Much of the gap between average climate-change-believing Americans and standard global warming skeptics can be bridged. The two extremes will almost certainly never see eye-to-eye, but closer to the middle we should be able to find nearly common ground. All it takes is some clarification of an agreeable stance that seems to fall contrary to the leftist treehugger agenda but in reality yields the same basic conclusion.
This isn’t just for liberals to gain an understanding, though. It’s for conservatives as well. We help to perpetuate the narrative from both politicians and the media that we’re not just deniers but that we’re in denial. That’s simply not the case when both sides have an understanding of the discerning and thoughtful conservatives’ perspective.
Of note here is that hardcore climate change deniers may view this perspective as selling out. They can certainly pull out more scientific facts on the matter than I could. On the other hand, liberals can do the same thing in the opposite direction. The studies available today are so politicized that the numbers have been tortured. As someone famous once claimed, if you torture the numbers long enough, you can make them say whatever you want.
Instead, we’re going to take this from a perspective of common sense, logic, and a basic understanding of how things work. Here are four incorrect assumptions both sides of the aisle often make about climate change.
“Conservatives think the climate isn’t changing”
While it’s true that some skeptics believe the climate isn’t changing at all, others of us are well aware that the climate is changing. Our beef is with two assumptions that liberals often make: that man is changing the climate with our actions and that man can solve the problem with different actions.
Whether it’s just cyclical, random, or truly man-made is a question that has not definitively been answered yet. Most honest scientists – the ones who do not base their expert opinion based upon political ideologies – will tell you that man possibly accounts for most, some, or none of the factors that are in play for the climate to change. Those who say that it’s almost completely man-made are either saying so for political reasons or because it’s the premise they’re trying to prove.
The reality is that nobody knows for sure why the climate has been weird for a while. It could be climate change. It could be that in this super-connected world we are more exposed to the effects of climate change. It could be fluctuations with the sun or the moon. It could be activity within the earth’s core. The list of possible reasons for climate change is huge.
“Skeptics are anti-science”
This is my favorite misconception because it’s the exact opposite of the truth. We’re very much in favor of science. We simply want more of it. There has never been an exhaustive exploration of climate change that wasn’t influenced by governments or personal ideology.

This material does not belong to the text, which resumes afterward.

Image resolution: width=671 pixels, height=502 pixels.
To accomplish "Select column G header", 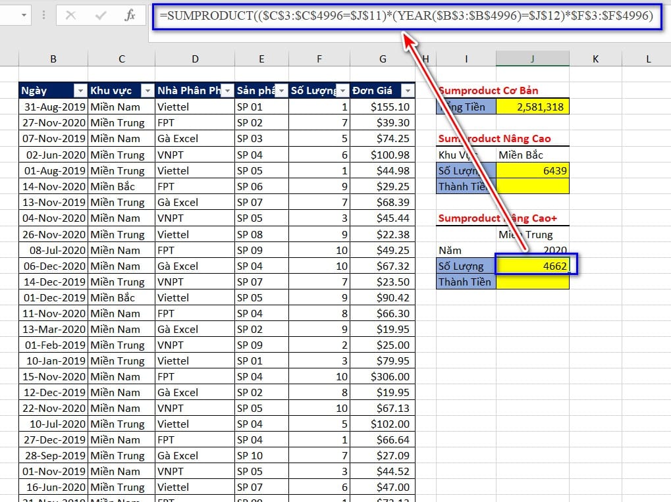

Liberals do a disservice to the world when they spread the false idea that this is “settled science.” It’s not even close to being settled (sorry Al Gore). There is so much more to learn, but liberals want to bypass exploratory science and go straight after corrective science. Unfortunately, that’s begging the question. It’s a logical fallacy that states “we know climate change is man made because man’s activities caused the climate to change.”
In essence, it’s the liberals who are stifling scientific study into the issue by skipping the first step of definitively identifying the root cause. Scientists have allowed decisions to be made from a political perspective instead of pursuing the proper scientific research to prove or disprove man’s involvement with the phenomenon.
“We don’t want to help the environment”
I recycle. I use solar power. I pick up trash when I see it laying on the ground. Unfortunately, my skepticism about the man-made nature of climate change instantly disqualifies me from being an environmentally conscientious American citizen in the eyes of most liberals.
There are more pressing environmental concerns that need to be addressed immediately. Drinking water, for example, is scarce in many parts of the world. This, too, should be considered an environmental issue. I’ve donated to and helped spread the word about fresh water programs, but since I didn’t sign the Greenpeace pledge on my way out of Whole Foods, leftists think I hate the environment.
Many conservatives believe in practical applications to help the environment. Opposing climate regulations and mandates about climate change shouldn’t brand us as unhelpful just because we don’t believe it’s man-made..
“We love our fossil fuels too much”
Those who work for oil companies might love fossil fuels. The coal industry loves fossil fuels. Most of us, even conservatives, don’t “love” fossil fuels. We use them because they help us solve problems. If a better “green” solution comes along that either makes energy cheaper, more abundant, or both, I’d be the first person to call for a shift in energy policy. In the meantime, we need oil, coal, and natural gas.
It’s not anti-conservative for me to pick up trash that I see on the ground. It’s also not anti-liberal to want clearer answers about climate change before buying a Chevy Volt. The sooner we wipe away the labels and focus on the issues, the faster we’ll be able to learn how to best address them.